VaR can also deter diversification. Take, for example, two loan books both of £2m. One is a single loan with a 4 per cent probability of default. The other comprises two loans with independent 4 per cent probabilities of default. Which loan book is safer? If you look at VaR, it's the single loan, because at 5 per cent probability it won't default, whereas there's a 7.8 per cent probability that one of the two loans will default. A risk manager who looked only at VaR would therefore not diversify his assets.

The problems here aren't because I'm using VaR for 5 per cent probabilities; we could adjust these examples to apply them to VaRs at other probabilities. Instead, the problem is simply that VaR is incomplete. And Barclays Capital now supplements it by reporting other measures, such as expected shortfall (the average of all possible losses in the worst 5 per cent of days) and '3W', the average of the three worst likely daily losses.

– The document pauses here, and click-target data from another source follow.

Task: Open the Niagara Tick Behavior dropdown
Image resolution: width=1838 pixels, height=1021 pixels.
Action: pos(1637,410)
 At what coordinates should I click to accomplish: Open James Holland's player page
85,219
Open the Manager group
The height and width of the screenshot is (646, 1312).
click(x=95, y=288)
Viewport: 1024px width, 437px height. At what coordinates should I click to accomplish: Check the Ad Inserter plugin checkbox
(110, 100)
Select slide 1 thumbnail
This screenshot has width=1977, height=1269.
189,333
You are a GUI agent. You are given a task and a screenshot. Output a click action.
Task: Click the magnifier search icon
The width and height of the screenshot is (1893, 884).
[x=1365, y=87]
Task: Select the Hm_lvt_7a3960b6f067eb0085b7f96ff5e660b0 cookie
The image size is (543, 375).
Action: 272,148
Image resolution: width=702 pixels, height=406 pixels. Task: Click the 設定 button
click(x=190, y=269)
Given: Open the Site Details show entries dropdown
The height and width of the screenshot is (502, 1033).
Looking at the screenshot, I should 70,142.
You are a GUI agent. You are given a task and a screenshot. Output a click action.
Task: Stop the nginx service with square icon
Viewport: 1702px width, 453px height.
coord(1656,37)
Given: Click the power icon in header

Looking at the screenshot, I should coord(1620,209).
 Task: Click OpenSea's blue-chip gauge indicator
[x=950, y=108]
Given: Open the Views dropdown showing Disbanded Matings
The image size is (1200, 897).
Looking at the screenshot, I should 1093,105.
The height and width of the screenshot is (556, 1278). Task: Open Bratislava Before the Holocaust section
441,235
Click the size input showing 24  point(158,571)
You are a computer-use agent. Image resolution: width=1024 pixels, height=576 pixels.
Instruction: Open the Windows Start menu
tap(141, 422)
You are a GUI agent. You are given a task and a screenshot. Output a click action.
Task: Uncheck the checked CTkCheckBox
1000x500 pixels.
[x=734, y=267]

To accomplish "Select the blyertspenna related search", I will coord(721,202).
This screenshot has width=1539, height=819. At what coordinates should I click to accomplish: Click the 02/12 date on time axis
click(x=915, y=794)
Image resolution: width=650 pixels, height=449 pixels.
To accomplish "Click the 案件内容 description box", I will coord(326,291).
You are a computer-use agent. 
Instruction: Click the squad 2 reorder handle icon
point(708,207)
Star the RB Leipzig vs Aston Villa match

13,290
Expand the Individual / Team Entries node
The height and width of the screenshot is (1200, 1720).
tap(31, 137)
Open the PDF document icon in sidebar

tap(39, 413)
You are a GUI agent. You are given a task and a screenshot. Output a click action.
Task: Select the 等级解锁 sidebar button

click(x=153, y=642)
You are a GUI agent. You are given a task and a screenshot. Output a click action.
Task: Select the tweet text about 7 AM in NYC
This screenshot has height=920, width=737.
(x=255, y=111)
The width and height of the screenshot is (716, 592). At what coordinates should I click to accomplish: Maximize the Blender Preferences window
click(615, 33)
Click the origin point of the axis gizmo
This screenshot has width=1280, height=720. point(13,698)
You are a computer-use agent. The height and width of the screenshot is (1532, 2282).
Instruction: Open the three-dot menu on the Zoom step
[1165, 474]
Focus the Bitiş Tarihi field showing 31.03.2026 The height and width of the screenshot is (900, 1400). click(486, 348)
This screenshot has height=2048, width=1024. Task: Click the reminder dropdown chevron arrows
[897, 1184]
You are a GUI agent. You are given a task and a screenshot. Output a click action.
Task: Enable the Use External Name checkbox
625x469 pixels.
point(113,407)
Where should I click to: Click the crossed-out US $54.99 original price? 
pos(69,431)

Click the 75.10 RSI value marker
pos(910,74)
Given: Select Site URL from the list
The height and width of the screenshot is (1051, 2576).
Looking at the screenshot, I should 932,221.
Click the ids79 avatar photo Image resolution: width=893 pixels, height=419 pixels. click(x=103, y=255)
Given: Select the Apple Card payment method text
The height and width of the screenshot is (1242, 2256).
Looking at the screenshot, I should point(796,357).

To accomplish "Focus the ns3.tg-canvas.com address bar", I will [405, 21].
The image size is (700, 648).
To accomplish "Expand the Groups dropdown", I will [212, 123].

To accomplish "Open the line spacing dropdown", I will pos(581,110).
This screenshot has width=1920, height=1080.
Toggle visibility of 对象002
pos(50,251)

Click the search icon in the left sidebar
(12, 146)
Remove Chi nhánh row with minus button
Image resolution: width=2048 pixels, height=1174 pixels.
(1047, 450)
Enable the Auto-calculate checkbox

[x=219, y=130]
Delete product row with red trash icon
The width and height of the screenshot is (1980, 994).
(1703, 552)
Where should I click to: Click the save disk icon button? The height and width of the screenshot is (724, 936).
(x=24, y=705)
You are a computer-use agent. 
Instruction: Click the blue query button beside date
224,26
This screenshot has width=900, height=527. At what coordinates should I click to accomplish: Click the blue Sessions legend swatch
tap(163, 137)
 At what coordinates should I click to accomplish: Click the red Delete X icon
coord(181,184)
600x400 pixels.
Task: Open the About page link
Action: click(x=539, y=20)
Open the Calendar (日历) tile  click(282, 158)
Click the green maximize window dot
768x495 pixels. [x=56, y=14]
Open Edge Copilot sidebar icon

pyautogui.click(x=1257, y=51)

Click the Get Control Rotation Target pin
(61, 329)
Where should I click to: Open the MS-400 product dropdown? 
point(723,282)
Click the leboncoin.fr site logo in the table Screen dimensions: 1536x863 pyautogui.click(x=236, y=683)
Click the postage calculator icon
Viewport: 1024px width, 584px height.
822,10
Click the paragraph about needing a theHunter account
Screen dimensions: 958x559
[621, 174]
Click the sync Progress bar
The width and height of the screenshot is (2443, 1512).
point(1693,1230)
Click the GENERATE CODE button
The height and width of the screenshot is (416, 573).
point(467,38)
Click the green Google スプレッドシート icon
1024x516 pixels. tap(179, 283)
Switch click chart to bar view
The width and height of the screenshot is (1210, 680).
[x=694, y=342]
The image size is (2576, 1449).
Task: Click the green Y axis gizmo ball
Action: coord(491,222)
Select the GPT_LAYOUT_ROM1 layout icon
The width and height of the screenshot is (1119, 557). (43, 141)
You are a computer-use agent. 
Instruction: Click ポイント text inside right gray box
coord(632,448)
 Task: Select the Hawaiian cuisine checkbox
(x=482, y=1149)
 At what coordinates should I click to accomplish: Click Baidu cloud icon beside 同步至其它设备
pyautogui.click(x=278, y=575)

But even these measures might not be enough. Dominique Guegan at the Paris School of Economics says we might need five different measures, depending on the precise shape of the tail of probabilities.

Given the difficulties of estimating the volatility of any asset, and its tail risk and its correlations with other assets - all of which change over time - this seems a complicated business.

But it needn't be, says Andy Haldane at the Bank of England. Take the problem of catching a frisbee. If we think of this mathematically, it's complicated. We need to solve equations containing difficult-to-measure factors such as velocity, angle and wind speed. But in fact, even dogs can catch frisbees. You just need a simple rule, such as 'keep your head steady and eye on the frisbee'.

Banks, says Mr Haldane, are like frisbees. How do you assess the risk of one collapsing? It seems a complex problem requiring us to know the risks of its many complicated assets. But it's not. Mr Haldane shows that a very simple measure of risk - the ratio of banks' assets to equity - did better at predicting which banks failed in the crisis than complicated risk-weighted measures. Regulating banks, he says, is a simpler job than it sounds.

You might object that this is because regulators have an easy job anyway. They merely have to decide whether a bank will get into trouble or not. But bank managers, and investors, have to worry about smaller losses as well - and about profits.

But Mr Haldane adds something remarkable -that other simple measures of risk can outperform not just complicated measures, but even true measures.

This is because 'true' measures of risk apply only to entire samples, whereas we invest only in short subsets of that sample, during which 'true' probabilities might not apply. This could be because volatilities and correlations vary over time, or because portions of a large, random sample don't necessarily have the same statistical properties as the whole sample.

For example, there's no point knowing that the 'true' probability of a share falling 50 per cent in a day is (say) one in a thousand if that day happens to be tomorrow. You'll be better off with a simple but false measure of risk that provides a higher estimate.

So, what simple risk model should equity investors have? The obvious candidate is to assume that the market has annualised volatility of 20 per cent and that returns are distributed as a cubic power law. This has clear implications:

■ There's a one-in-six chance the market will lose 20 per cent in a year, 5.8 per cent in a month, 2.8 per cent in a week, or 1.2 per cent in a day.

■ There's a 5 per cent chance the market will lose almost one-third in a year, 9.5 per cent in a month, 4.6 per cent in a week, or almost 2 per cent in a day.

■ There's a 1 per cent chance the market will lose over 50 per cent in a year, 15.2 per cent in a month, 7.4 per cent in a week, or 3.2 per cent in a day. This implies there's a 90 per cent chance that, over a 12-month period, there will be at least one day in which the FTSE 100 drops 200 points.

■ There's a one in a thousand chance the market will fall almost one-third in a month, 15.9 per cent in a week, or 6.8 per cent in a day.

Whether these odds are too high or not is ultimately a matter of taste, But unless you have a very unusual equity portfolio, something like them apply to your shareholdings.